WHAT IS REQUIRED: Take the records below and retype them line by line, from the first line through the one containing "Uncheck nullable for"; stop there.

[Pixel coordinate grounding data]

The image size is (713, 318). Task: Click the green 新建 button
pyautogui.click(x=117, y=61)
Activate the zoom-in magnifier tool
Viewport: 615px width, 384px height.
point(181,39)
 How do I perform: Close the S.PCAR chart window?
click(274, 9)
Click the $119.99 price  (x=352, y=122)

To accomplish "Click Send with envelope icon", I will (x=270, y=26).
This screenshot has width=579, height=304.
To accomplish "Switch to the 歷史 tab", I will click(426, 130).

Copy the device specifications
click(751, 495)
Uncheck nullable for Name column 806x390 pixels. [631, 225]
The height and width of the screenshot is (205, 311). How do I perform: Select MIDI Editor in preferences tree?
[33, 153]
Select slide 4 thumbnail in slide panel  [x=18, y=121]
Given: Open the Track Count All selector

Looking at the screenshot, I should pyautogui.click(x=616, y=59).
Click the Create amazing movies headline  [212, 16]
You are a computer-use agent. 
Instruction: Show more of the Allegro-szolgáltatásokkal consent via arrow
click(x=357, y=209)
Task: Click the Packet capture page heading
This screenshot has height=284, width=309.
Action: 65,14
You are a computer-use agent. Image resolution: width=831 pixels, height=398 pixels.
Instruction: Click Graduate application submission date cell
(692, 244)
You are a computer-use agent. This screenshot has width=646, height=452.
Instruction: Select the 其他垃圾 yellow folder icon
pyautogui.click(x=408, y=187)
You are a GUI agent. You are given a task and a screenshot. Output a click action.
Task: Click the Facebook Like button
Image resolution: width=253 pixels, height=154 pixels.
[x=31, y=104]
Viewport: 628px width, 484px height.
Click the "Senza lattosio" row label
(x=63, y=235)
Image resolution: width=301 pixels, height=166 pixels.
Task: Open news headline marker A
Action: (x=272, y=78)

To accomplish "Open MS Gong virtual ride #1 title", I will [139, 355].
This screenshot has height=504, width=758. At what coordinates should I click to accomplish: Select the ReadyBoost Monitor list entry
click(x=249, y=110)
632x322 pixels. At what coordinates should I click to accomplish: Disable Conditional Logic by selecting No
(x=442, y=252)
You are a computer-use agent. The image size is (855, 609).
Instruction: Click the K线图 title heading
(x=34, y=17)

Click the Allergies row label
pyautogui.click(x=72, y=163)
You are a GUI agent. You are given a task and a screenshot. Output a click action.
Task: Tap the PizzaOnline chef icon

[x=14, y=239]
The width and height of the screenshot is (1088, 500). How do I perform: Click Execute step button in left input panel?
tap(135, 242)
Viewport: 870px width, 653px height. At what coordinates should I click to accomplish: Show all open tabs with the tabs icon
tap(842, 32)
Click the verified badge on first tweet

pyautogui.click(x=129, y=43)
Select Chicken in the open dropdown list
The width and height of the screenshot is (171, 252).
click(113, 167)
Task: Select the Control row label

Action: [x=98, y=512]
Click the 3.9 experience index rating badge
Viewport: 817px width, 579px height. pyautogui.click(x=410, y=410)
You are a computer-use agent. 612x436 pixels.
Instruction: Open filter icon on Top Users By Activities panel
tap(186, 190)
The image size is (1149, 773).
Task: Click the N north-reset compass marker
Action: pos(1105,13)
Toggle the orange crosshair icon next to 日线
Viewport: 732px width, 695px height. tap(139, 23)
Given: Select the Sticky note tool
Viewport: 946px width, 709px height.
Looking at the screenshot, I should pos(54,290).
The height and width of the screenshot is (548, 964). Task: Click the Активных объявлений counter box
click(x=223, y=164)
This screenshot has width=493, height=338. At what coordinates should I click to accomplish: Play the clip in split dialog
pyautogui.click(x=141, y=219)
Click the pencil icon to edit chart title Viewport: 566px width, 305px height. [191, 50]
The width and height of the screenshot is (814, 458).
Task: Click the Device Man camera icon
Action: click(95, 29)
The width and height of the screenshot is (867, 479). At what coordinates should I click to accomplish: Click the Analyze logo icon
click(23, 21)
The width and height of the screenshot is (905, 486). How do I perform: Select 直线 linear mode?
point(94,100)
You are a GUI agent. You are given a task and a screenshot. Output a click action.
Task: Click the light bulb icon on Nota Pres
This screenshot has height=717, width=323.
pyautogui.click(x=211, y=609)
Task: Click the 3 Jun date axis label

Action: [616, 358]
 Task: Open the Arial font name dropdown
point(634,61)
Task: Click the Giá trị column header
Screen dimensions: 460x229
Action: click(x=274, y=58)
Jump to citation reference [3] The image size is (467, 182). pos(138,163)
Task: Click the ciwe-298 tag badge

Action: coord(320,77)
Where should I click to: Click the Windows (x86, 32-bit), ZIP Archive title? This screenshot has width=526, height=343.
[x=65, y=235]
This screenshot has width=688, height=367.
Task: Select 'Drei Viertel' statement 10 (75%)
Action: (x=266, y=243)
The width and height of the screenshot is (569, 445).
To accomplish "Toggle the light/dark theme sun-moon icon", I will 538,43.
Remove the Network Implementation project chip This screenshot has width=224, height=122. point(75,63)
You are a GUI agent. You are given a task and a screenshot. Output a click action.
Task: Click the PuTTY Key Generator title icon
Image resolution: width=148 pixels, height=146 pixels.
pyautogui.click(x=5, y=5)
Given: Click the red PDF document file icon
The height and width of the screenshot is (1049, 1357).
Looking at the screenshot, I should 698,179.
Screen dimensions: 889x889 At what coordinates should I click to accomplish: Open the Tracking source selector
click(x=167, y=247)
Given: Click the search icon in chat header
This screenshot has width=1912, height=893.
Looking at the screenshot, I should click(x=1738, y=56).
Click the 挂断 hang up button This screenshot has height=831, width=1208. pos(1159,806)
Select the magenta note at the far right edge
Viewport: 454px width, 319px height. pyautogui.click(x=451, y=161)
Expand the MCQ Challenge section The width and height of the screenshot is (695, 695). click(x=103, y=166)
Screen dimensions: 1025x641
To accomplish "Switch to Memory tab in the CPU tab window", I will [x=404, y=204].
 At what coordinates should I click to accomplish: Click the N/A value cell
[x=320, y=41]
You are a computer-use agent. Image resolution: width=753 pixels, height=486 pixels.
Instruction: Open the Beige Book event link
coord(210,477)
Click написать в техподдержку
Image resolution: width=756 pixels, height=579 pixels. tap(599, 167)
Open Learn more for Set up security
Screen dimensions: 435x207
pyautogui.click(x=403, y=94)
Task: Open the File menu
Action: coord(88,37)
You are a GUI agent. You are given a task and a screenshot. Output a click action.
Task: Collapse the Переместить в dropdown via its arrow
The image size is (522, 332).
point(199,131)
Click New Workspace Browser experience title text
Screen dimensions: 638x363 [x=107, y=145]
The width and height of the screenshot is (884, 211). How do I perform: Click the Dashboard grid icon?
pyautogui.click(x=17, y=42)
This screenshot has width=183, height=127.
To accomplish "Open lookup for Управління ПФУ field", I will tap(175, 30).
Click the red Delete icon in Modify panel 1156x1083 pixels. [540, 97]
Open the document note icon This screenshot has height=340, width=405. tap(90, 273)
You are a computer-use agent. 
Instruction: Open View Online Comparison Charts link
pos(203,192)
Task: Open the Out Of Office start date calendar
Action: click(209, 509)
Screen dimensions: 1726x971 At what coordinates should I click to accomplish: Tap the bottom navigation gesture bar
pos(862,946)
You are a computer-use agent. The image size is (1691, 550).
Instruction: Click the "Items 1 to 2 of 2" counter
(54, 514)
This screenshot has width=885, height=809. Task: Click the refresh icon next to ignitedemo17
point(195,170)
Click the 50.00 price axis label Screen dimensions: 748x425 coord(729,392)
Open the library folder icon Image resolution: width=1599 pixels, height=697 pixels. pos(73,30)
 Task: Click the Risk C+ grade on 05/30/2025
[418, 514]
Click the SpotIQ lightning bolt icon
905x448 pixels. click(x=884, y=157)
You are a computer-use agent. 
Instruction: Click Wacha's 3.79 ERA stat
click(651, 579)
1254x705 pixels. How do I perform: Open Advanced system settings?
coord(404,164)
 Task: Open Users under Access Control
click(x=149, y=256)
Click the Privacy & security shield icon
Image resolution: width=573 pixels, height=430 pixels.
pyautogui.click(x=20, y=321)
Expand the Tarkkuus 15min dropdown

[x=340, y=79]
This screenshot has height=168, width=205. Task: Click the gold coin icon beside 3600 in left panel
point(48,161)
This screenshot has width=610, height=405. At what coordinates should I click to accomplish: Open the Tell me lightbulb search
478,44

OUTPUT OF THE EXERCISE:
The image size is (713, 318). Task: Click the green 新建 button
pyautogui.click(x=117, y=61)
Activate the zoom-in magnifier tool
Viewport: 615px width, 384px height.
point(181,39)
 How do I perform: Close the S.PCAR chart window?
click(274, 9)
Click the $119.99 price  (x=352, y=122)

To accomplish "Click Send with envelope icon", I will (x=270, y=26).
This screenshot has width=579, height=304.
To accomplish "Switch to the 歷史 tab", I will click(426, 130).

Copy the device specifications
click(751, 495)
Uncheck nullable for Name column 806x390 pixels. [631, 225]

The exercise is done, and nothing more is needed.